Deep Fried Frenz is a creatively sampled song. DOOM chops the saxophone chorus of Ronnie Laws’ Friends and Strangers, stretching it out over two bars for the loop of his beat. He also takes the iconic chorus of Whodini’s Friends, which he splices up and rearranges around the song as a kind of thematic punctuation. Snatches of “Friends!” mark a segue into a different aspect of the day’s topic.

Conceptually, DOOM takes the discursive scope of friendship and expands it, conflating it with a whole host of family ties and social relationships:

Mom, dad, comrade, peeps, brothers, sisters, duns, dunnies/ Some come around when they need some money

He then turns around and delineates the borders again:

Some make us laugh like the Sunday funnies/ Fam be around whether you paid or bummy

There are also codes for friends with benefits, with DOOM expressing his preference for looser arrangements:

Before lovers, we need to have some type of over-standing/ Just so when I let her get the man thing, she know it’s no strings

DOOM’s non sequitur rap style allows him to throw in all sorts of pithy observations (Ten bucks say they tell for a lower sentence) and guidelines to attaining peace of mind (Turn a deaf ear to the cellular phone). It is these that help turn Deep Fried Frenz into, arguably, the most rounded exploration of the topic.

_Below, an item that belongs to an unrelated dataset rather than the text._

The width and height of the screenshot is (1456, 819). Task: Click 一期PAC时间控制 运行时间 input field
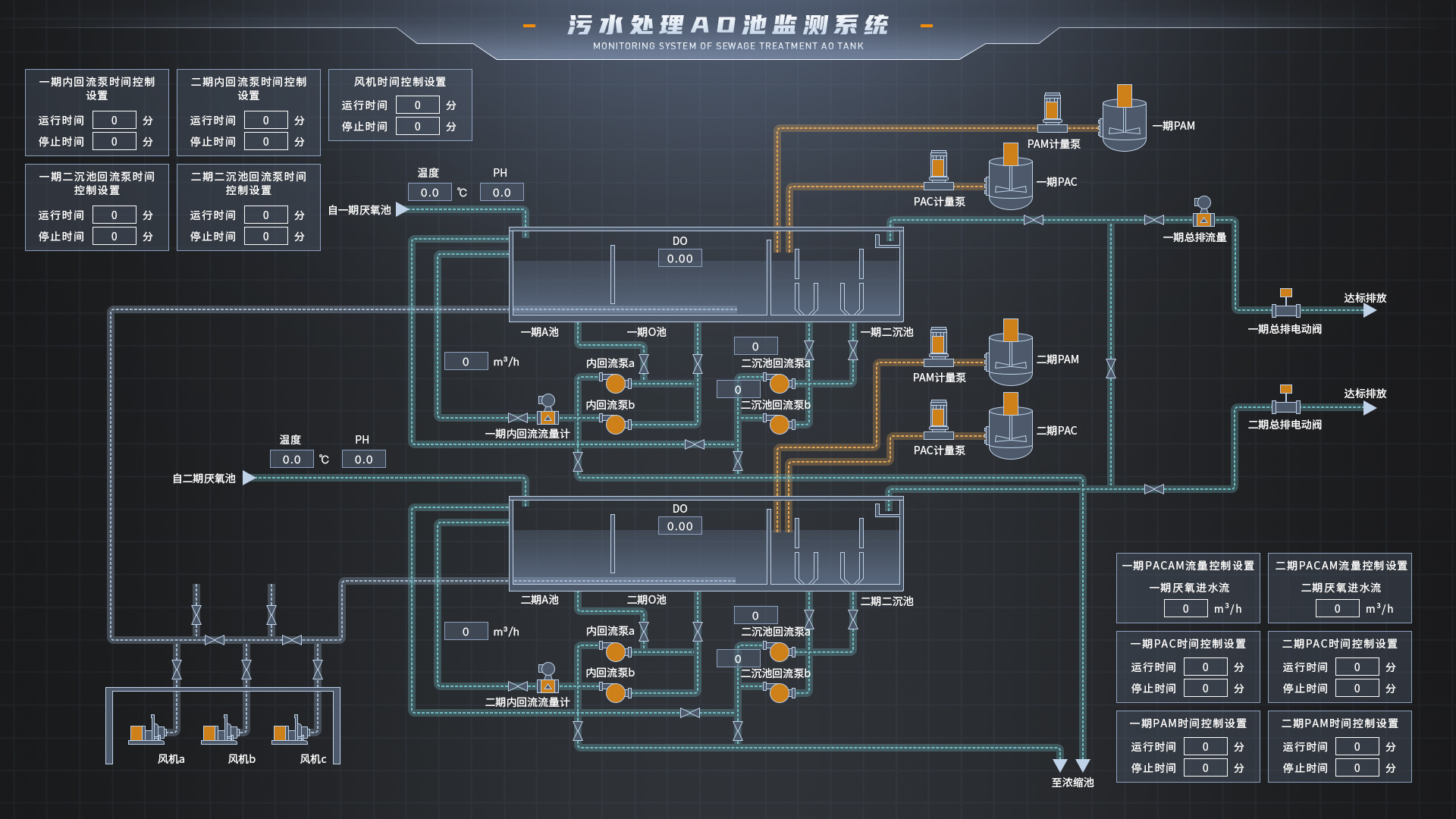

Of course, with Whodini’s 808 snares and some lines from their verses appearing in Deep Fried Frenz, DOOM’s version is nothing if not an improvement on a great, if simplistic, foundation. Proudly chauvinistic, DOOM does little to shift the original’s male-centric lens.

The answer would come 10 years later, in the form of a cover by songwriter, producer and bass player Meshell Ndegeocello. Discussing her remake of the Whodini hit, a cover coming 30 years after the initial song’s release, Ndegeocello tells music show Off the Record: “I like how language is morphing. ‘Friends’ is just such a malleable word. I don’t even know what it means anymore.”

Essentially, Ndegeocello takes Whodini’s simple rap ditty and gives it the jazz-funk treatment. She runs the vocal through a modulator that pitches it downwards, giving it a cold, bionic tinge of aloofness and officialdom. She does a faithful rendition of the first verse, significantly, skipping the line “homeboys through the summer, winter, spring and fall” but repeating “and some we wish we never knew at all”.

Opting for Whodini’s third verse as her second, Ndegeocello raps the first seven bars faithfully, taking the misogyny out of the eighth bar (Couldn’t trust her with cheese let alone your keys) by skipping it. She opts to repeat the line “with friends like these you don’t need enemies”. She also pitches the vocals to mimic a feminine voice.

Ndegeocello’s version, shot through with buzzing synths, beatless passages and stark guitar riffs, is the aural sensation of the concept of friendship in free fall. It is through this landmark update that one develops a sense of appreciation for the original.

“Secretly, I play with a lot of people who play improvisational music and jazz,” she said on Off the Record. “In my mind I wanted to take something that they thought would be simple and easy to do, and try to do something different with it.”

Something different indeed. By breaking the lyrics apart, playing with vocal tone and pitch, Ndegeocello heightens the sense of pathos conveyed by the lyrics. Her careful edits free the song from its trap of male bondage, thereby freeing it from the juvenile pomposity of three men who clearly considered themselves rap’s sex symbols.

As Ndegeocello stated in the Off the Record performance, the covering of hip-hop songs (by artists working in other genres) is not really a thing. Her cover is probably the greatest unknown gift to hip-hop.

As always, even in the male-dominated genre that is hop-hop, the dirty work of balance is often relegated to the women.